---- Source material

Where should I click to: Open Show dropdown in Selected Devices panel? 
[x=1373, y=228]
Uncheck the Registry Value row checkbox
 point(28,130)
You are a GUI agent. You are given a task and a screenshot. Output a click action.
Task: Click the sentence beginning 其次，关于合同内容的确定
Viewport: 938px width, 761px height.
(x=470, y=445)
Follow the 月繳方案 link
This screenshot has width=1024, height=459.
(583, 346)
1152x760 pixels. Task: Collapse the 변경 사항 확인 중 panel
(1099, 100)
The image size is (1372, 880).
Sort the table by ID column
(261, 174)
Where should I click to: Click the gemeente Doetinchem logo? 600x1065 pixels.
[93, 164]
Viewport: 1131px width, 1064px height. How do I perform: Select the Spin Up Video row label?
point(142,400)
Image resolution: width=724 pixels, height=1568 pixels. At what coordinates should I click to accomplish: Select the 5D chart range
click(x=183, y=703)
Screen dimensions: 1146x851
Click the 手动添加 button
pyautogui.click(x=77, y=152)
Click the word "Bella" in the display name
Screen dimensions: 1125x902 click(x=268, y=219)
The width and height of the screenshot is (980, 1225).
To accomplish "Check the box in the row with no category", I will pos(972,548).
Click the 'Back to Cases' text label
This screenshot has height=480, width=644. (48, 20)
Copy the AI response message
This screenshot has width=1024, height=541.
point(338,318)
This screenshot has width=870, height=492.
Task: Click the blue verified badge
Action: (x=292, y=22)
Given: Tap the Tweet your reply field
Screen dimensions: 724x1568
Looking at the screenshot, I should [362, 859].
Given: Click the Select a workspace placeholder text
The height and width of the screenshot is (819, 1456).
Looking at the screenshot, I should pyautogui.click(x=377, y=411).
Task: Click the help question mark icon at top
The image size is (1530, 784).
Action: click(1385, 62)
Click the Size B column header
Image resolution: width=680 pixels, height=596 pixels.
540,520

--------

Task directions >> Beginning with the line that contains "Given: Click the", repeat every line through the end of the records and nothing more.

Response to the exercise >>
Given: Click the Select a workspace placeholder text
The height and width of the screenshot is (819, 1456).
Looking at the screenshot, I should pyautogui.click(x=377, y=411).
Task: Click the help question mark icon at top
The image size is (1530, 784).
Action: click(1385, 62)
Click the Size B column header
Image resolution: width=680 pixels, height=596 pixels.
540,520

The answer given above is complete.